Beberapa partai politik yang lolos ke parlemen pada Pemilihan Umum 2019 juga mewacanakan akan membentuk koalisi. Mereka adalah Partai Gerindra, Partai Demokrat, Partai Nasdem, Partai Kebangkitan Bangsa (PKB), Partai Keadilan Sejahtera (PKS).
Meski begitu, sampai saat ini belum terlihat pertanda bakal ada poros koalisi selain KIB yang terbentuk.
PDI-P untuk sementara tidak perlu bermanuver menggalang kerja sama karena perolehan kursi mereka di DPR mencukupi buat mengusung capres.
Akan tetapi, jika PDI-P menginginkan meraih cita-citanya untuk menang ketiga kalinya dalam Pemilu 2024, Agung menilai mereka tetap harus bermitra dengan partai politik lain.
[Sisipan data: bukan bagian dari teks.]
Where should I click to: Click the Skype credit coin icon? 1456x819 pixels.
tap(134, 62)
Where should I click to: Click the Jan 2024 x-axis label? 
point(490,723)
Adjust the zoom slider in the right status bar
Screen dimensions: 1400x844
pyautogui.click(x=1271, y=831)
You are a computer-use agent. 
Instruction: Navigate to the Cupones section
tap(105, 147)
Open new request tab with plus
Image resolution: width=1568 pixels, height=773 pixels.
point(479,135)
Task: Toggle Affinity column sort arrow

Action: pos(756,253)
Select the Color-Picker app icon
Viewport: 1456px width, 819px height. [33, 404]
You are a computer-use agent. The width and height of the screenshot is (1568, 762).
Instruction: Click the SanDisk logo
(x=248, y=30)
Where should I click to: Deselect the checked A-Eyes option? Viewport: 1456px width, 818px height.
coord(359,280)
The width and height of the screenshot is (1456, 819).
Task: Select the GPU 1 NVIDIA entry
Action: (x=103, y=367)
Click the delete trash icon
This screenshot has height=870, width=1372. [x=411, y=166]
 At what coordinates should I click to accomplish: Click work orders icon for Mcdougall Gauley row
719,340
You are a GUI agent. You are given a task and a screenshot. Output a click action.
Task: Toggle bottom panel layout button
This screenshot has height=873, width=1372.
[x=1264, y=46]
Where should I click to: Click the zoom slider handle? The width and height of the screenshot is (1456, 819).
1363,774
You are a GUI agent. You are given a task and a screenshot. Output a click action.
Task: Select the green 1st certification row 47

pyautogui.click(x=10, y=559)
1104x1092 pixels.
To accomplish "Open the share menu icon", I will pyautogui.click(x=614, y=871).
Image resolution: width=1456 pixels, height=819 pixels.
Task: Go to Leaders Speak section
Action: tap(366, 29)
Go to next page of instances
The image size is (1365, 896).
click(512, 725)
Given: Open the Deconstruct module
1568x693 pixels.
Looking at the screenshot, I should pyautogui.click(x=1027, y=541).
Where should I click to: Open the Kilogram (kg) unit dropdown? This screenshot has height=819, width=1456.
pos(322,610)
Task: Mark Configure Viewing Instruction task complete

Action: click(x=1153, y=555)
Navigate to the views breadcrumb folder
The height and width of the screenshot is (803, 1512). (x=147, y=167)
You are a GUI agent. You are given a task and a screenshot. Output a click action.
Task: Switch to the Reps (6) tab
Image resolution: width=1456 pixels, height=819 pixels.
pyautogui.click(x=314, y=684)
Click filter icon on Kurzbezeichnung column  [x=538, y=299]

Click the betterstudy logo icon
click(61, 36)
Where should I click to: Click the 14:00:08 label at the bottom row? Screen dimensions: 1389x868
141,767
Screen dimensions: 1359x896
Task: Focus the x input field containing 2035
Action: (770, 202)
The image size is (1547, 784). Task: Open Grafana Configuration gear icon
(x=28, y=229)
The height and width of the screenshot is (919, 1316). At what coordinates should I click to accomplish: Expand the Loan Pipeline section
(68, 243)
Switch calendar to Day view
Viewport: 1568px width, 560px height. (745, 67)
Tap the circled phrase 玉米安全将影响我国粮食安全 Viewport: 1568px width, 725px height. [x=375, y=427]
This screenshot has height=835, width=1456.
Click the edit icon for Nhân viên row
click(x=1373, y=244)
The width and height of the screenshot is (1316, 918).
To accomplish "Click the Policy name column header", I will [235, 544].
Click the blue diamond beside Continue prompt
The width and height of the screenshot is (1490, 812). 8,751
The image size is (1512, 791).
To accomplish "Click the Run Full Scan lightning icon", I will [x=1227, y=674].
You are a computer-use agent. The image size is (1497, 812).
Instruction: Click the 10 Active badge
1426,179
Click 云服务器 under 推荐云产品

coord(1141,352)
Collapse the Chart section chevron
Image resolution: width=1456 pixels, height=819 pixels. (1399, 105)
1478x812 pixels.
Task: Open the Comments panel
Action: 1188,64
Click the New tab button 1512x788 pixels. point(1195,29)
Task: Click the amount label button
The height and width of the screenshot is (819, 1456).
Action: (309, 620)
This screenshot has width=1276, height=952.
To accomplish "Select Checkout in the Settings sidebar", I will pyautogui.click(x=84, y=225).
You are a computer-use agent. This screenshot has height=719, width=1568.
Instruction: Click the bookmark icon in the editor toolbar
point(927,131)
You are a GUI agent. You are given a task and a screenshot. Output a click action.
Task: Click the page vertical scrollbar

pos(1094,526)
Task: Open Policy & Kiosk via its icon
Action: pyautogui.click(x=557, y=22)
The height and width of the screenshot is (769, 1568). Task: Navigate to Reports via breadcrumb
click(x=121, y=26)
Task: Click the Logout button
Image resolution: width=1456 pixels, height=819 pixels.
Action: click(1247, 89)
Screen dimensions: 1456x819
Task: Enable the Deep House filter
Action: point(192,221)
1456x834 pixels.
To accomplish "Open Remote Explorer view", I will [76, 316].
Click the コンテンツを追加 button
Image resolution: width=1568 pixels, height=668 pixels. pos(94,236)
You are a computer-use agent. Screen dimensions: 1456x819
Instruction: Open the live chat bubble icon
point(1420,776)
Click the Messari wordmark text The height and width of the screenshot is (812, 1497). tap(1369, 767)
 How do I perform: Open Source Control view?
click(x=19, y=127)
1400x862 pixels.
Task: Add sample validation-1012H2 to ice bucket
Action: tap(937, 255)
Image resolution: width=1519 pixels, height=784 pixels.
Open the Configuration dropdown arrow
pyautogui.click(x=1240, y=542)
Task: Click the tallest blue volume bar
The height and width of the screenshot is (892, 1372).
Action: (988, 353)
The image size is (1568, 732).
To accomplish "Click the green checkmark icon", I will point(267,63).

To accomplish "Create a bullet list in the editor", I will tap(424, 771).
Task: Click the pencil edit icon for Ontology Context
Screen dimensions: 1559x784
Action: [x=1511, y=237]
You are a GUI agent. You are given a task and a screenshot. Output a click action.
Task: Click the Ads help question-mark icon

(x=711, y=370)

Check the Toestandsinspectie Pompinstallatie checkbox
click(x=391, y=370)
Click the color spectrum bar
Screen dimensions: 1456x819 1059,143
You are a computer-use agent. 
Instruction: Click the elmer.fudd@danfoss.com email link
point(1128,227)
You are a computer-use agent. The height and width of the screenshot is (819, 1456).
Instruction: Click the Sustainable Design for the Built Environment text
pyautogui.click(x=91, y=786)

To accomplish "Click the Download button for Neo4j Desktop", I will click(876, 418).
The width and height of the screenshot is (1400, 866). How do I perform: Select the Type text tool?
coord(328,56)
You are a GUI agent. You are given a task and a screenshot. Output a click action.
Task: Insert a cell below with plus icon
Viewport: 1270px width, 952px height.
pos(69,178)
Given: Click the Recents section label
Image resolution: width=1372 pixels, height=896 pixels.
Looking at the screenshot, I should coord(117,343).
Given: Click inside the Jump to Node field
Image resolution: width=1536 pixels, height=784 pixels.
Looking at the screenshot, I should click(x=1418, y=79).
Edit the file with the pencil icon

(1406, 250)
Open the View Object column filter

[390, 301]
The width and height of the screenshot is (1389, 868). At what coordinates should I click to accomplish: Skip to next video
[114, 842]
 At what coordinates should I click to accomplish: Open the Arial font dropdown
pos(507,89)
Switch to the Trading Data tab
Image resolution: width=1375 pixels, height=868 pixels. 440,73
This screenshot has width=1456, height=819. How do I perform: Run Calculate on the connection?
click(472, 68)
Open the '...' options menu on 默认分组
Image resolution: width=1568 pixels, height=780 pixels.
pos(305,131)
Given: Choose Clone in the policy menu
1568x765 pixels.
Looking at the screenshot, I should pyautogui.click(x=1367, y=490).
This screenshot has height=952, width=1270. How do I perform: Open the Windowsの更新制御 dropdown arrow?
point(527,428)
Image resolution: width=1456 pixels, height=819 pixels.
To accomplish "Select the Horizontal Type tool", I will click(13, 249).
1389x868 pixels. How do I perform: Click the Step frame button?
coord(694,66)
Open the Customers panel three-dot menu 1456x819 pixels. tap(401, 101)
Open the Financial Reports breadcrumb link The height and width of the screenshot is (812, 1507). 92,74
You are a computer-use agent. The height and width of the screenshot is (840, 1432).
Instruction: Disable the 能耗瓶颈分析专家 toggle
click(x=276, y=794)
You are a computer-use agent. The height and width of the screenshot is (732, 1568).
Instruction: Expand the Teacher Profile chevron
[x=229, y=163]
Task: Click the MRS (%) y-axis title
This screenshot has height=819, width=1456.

"Karena bila mereka mau sendiri secara mandiri, untuk menang ketiga kalinya (hattrick) semakin sulit. Bagaimanapun politik kita bicara representasi atas beragama kepentingan, ideologi, dan golongan-golongan," ujar Agung.
Menurut Agung, PDI-P sebagai partai yang beraliran nasionalis tetap harus menggandeng partai politik lain yang mempunyai basis pemilih dan corak lain.
Misalnya, kata Agung, dengan membentuk koalisi dengan partai bercorak Islam moderat.
"Sehingga, kans menang semakin besar dalam pileg dan pilpres bukan hanya salah satunya," kata Agung. [rin/CKZ]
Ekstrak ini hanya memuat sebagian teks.